JOB 1. Rewrite the entries from the line with "At what coordinates should I click to accomplish: Select" to the line with "click(x=370, y=57)", replacing "part label" with "component tag" and leaving everything else as it is. Give back only those lines.

TEXT BLOCK.
The RMS Albania was a steamship that served various owners.

She was launched on 3 February 1900 by Swan, Hunter & Wigham Richardson, Wallsend-on-Tyne as Consuelo for Thomas Wilson & Sons of Hull. She was sold in 1909 to Thomson Line and renamed Cairnrona.

Cunard Line ownership
She was sold by Thomson Line in 1911 to Cunard Line and renamed Albania, along with Ausonia and Ascania.  These three ships were designed to sail on the Southampton - Halifax route and were also the first Cunard ocean liners to sail from Southampton.

On 2 May 1911, the Albania pioneered Cunard's new route and on 16 May, she was followed by Ausonia and Ascania on 23 May.

Albania became the first Cunard Line vessel to sail the St. Lawrence River to Montreal, which became a familiar destination for the company.  When the St. Lawrence River was closed due to sea ice during the winter months, the western terminus of the route was changed to Portland, Maine.

TASK INPUT.
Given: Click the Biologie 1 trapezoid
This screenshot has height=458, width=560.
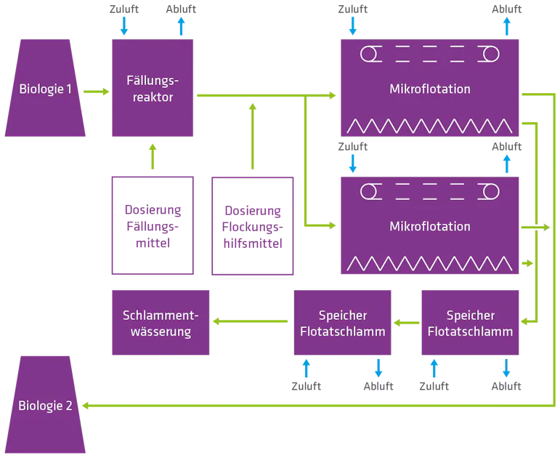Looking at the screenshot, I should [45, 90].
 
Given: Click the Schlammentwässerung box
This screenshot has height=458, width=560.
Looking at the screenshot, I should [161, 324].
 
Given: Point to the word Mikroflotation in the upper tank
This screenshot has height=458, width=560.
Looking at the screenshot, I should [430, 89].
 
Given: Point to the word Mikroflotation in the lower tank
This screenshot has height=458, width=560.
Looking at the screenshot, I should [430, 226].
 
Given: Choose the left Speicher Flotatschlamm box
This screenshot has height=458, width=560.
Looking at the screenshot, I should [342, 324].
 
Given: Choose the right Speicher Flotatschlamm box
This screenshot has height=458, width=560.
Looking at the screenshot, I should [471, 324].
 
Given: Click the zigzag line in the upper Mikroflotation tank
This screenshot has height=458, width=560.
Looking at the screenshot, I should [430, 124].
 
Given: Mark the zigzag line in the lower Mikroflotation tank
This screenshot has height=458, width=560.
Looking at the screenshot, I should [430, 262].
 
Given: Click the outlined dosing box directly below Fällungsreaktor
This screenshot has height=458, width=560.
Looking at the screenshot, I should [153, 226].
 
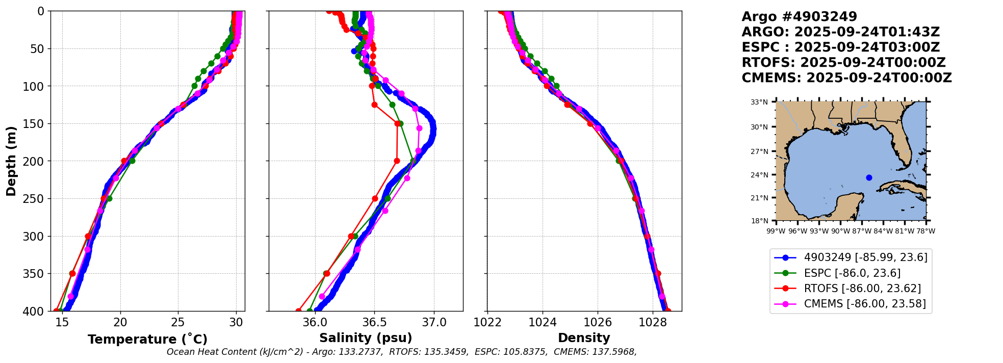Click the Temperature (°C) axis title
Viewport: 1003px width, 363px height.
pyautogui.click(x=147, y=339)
--
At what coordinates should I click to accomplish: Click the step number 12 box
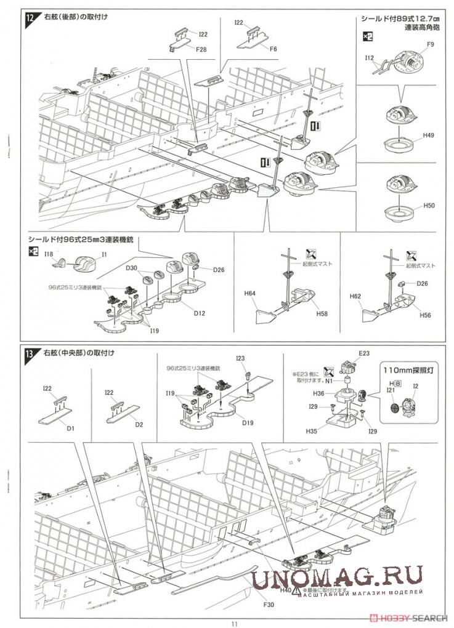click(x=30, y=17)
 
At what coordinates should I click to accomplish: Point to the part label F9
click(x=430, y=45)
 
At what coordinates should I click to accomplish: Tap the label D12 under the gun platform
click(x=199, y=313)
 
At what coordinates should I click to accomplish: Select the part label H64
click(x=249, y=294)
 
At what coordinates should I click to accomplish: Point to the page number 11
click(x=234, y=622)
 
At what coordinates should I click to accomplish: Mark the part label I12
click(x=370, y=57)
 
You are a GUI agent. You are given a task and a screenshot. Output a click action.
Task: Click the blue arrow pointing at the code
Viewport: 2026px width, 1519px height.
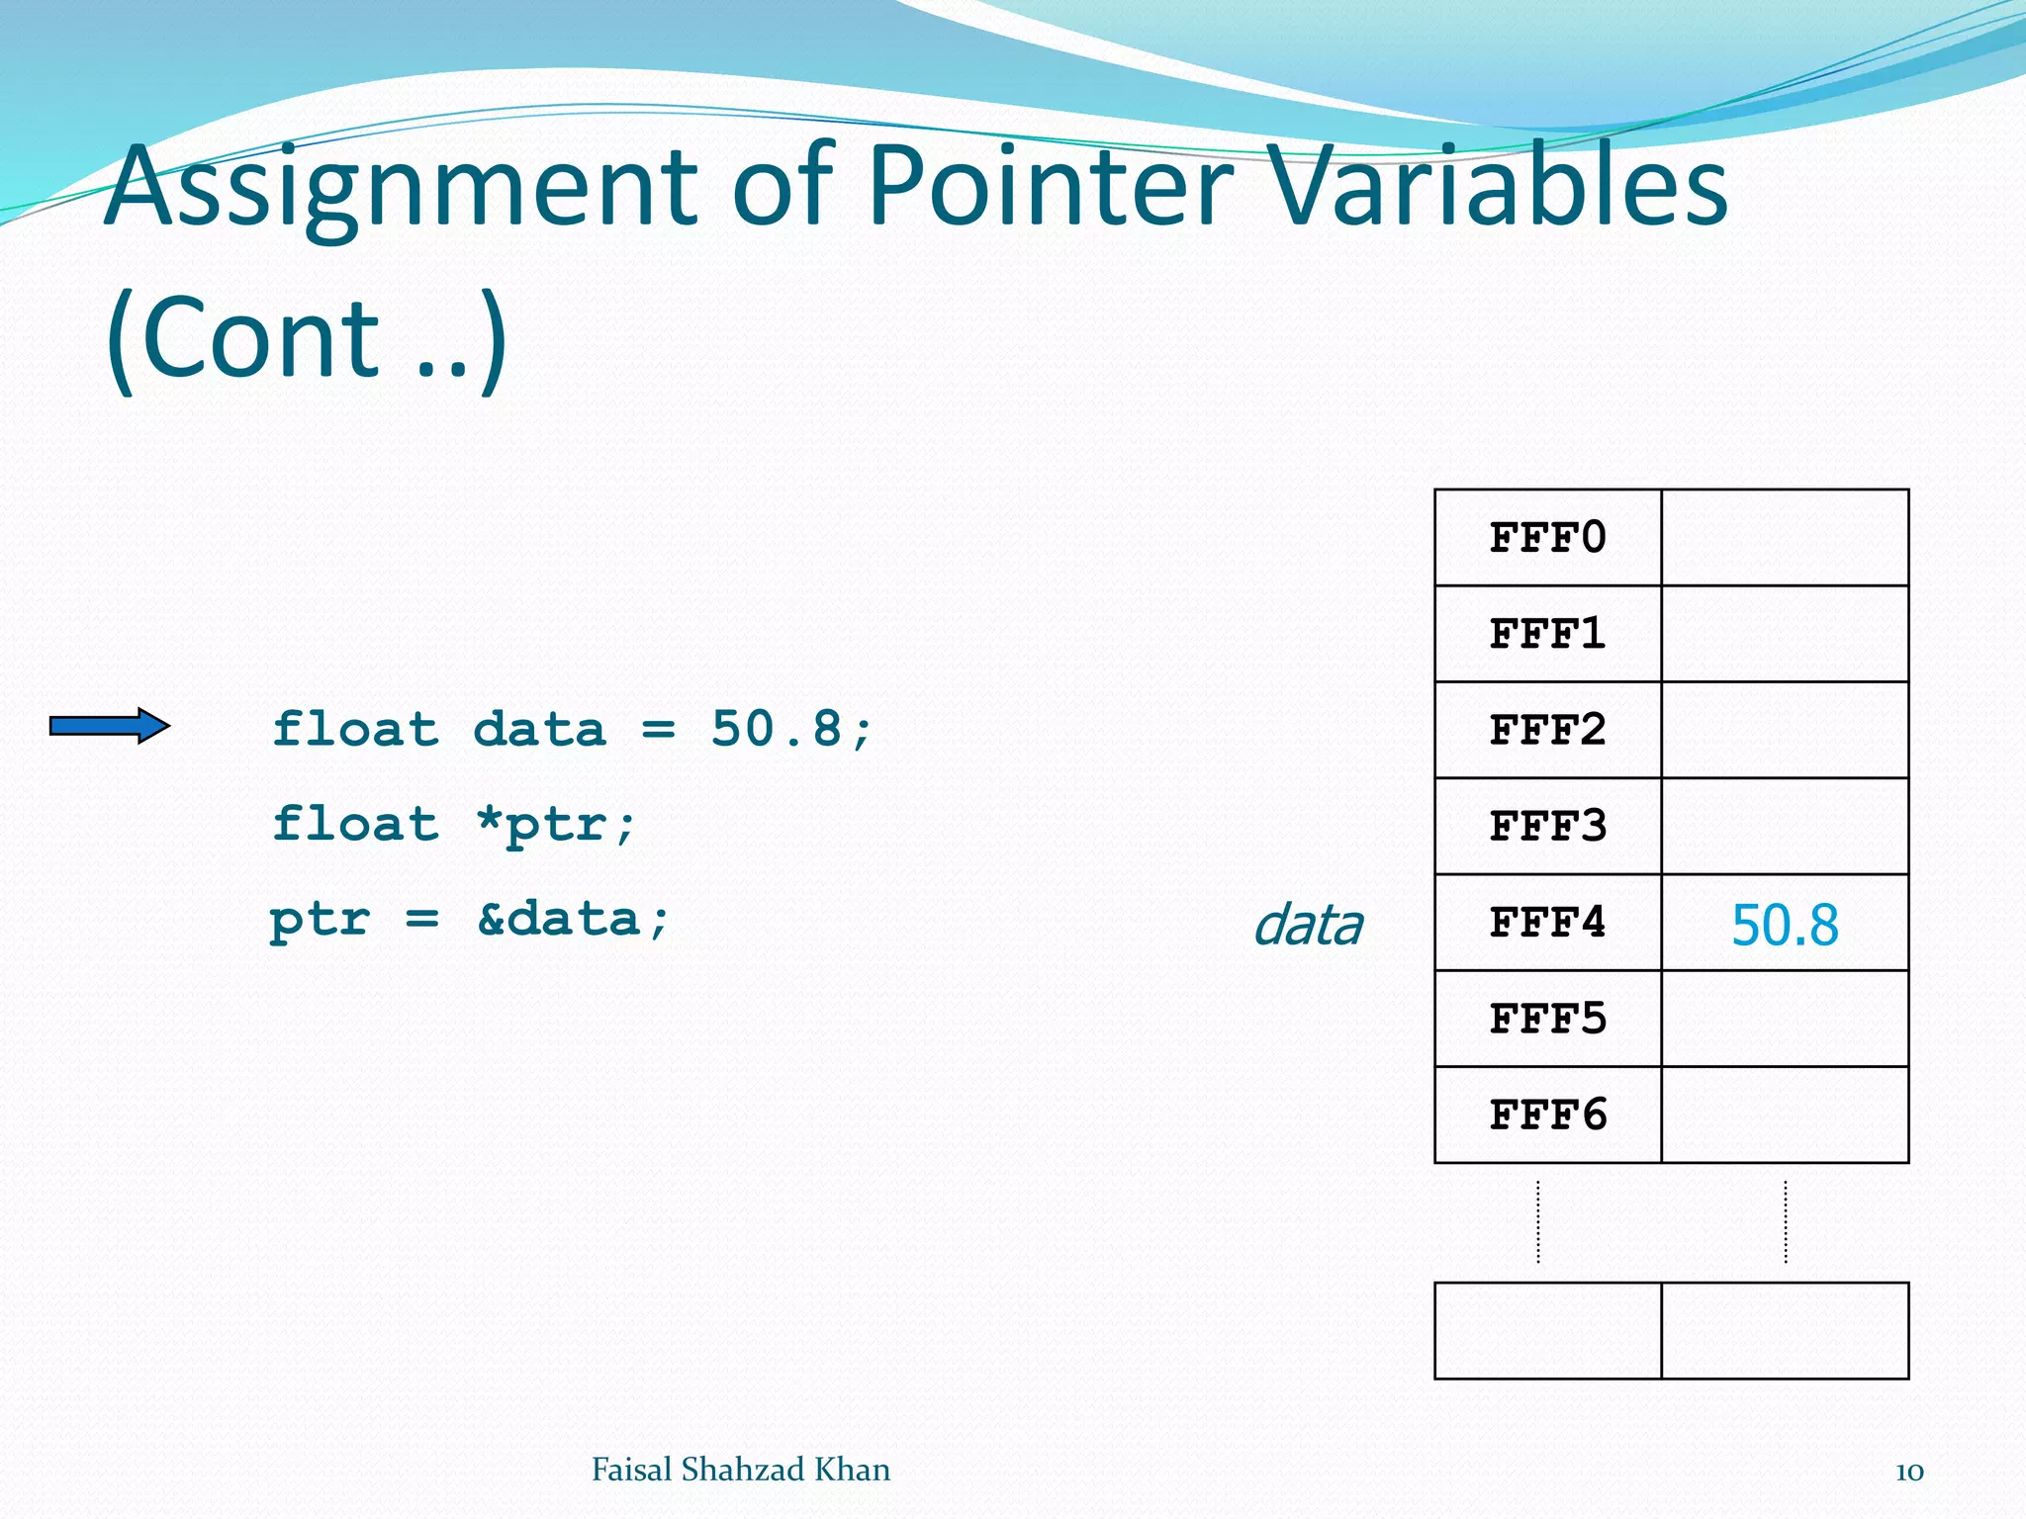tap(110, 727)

JOB 2. Continue the text about the steamship RMS Albania from its last sentence.

REPLY 1.
At what coordinates should I click to accomplish: Select the component tag H64
click(x=249, y=294)
 
At what coordinates should I click to accomplish: Point to the page number 11
click(x=234, y=622)
 
At what coordinates should I click to accomplish: Mark the component tag I12
click(x=370, y=57)

REPLY 2.
Within six months of her purchase, the Albania was determined to be a losing proposition for the company and she was listed for sale.

Bank Line ownership
On 12 June 1912 she was purchased by the Bank Line of Glasgow for £20,000 and she was renamed the Poleric.  She remained in service with the Bank Line until 1929 and she was scrapped in 1930.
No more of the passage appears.